Roberts and Zwegel on Inflation and Crypto in Argentina

The latest EconTalk, Russ Roberts interview with Devon Zweigel, first rate. It shows how an economist, not Zügel, but one who pays careful attention, can work things out. He makes the point early on that he’s not alone: ​​the dinner conversation in Argentina eventually turns to the issue of how to protect one’s wealth in a country with high inflation where you can’t trust the government or even the bank. Funny story after funny story.

Some highlights follow.

GDP per capita in Argentina 100 years ago

Many economists, including myself, have talked or written about how bad economic policies have brought Argentina from a country with the highest per capita income a century ago to a middle country today. According to Zweigel, we’re half right. He argues that during World War I Argentina had an unusually high per capita income due to exports of high-value agricultural products. I haven’t checked, but it seems reasonable.

Long term high inflation

“Over the past hundred years, Argentina has seen an average of 100% annual inflation.” However, this does not come close to hyperinflation, which is usually defined as inflation of 50% per month, but is nevertheless high and destructive. David R. Henderson, ed. Michael K. See Salemi, “Hyperinflation”. Concise Encyclopedia of Economics.

Bricks as an inflation hedge

You read that right.

Argentinians obey the law to what extent?

And, I think people in the US tend to be kind of shy about breaking the law, at least in my friend circles. Everyone breaks the law in Argentina. Every single day. Because otherwise you get half the income, and you can’t pay your rent. And so people—everyone knows what the black market rates are all the time. Politicians will also quote it. Like, it’s well understood that this is out there.

Long story short: everyone tries to stay on the black market as much as possible. There are some transactions where this is really difficult, but for the most part people will try to exchange their money on the black market.

All I know anywhere near the US is that used car dealers collude with buyers to lower the transaction price to save the buyer from sales tax.
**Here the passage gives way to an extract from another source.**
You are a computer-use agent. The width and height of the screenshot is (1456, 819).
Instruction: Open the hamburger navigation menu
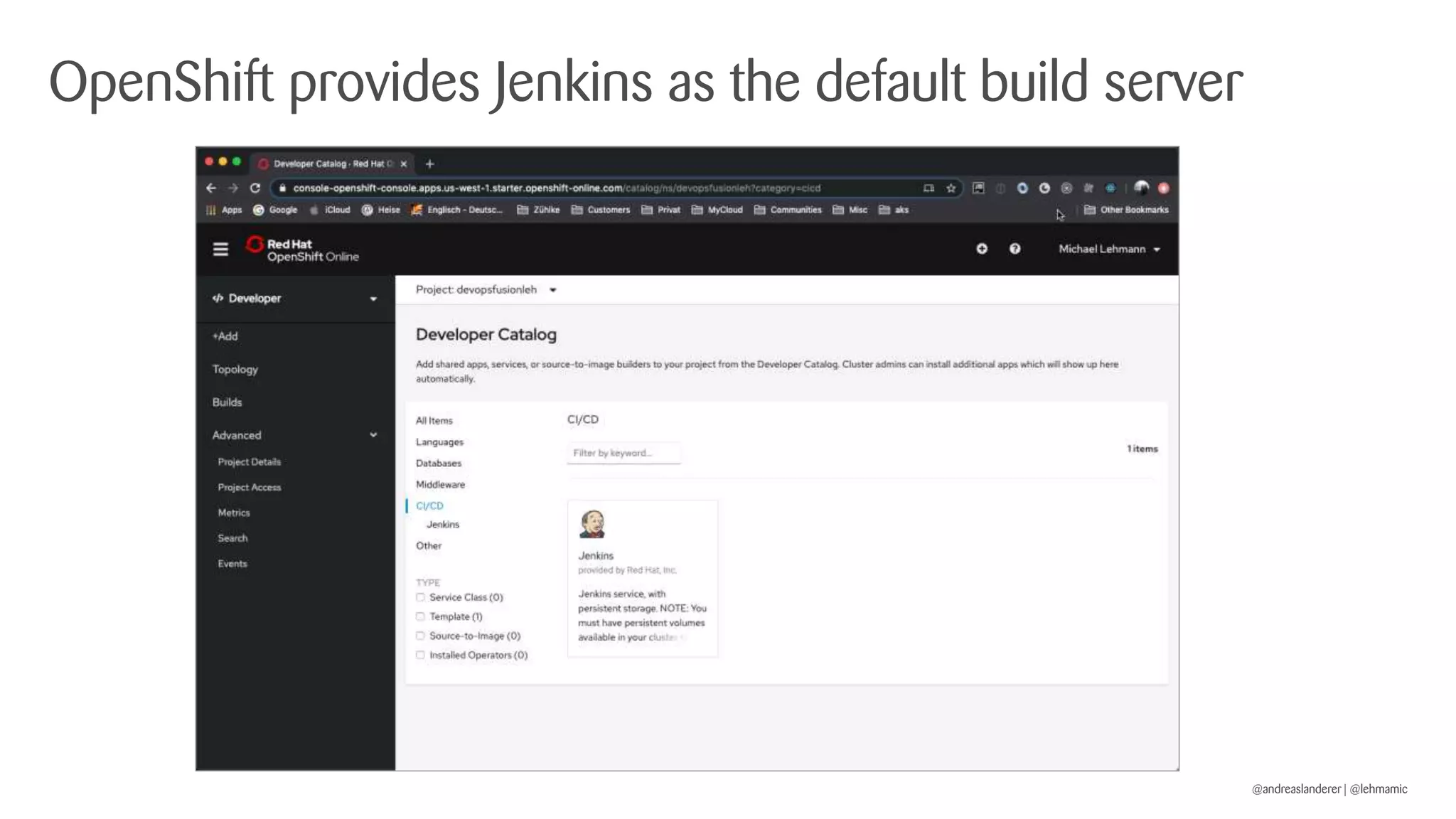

A huge percentage of people who have sold their used car have told me that they do it if the buyer wants it.

German Wheelbarrow

Russ Roberts says:

When you read about hyperinflation in, say, the Weimar Republic of Germany after World War I, you read about people taking wheelbarrows of cash to the store – literally – because it took so many pieces of paper to buy things, suddenly .

He could have added, because it is true (though I can’t immediately find the reference), that in one case the man left the wheelbarrow outside while entering the shop and returned to find the money on the ground and the wheelbarrow stolen.

Buying a house depends on trusting a third party

Read the section on avoiding banks and relying on third parties to hold money in escrow.

An extended discussion of cryptocurrencies and how they are important to Argentines in a way that we Americans have trouble imagining.

Absolutely worth listening or reading. I have nothing to add.

Inflation propagates unevenly

As Russ points out, it can only lead to large changes in relative prices due to large changes in supply conditions. But I think he’s making a good point. In economics, we call them the Cantillon effect.

The Tragedy of a Broken Mind

Jugel says:

Just to tie it in, at the beginning I joked that every dinner conversation in Argentina ends with what to do with your money so it doesn’t lose value. And, it’s kind of funny, but also, if you think about it, it’s really destroying the minds of generations of people. There are all these really smart people who are spending half their brains trying to figure out how to save their money so they don’t get wiped out tomorrow. It’s just really sad. I see all these really smart people that I love who could do so much more, but they’re stuck in this cycle.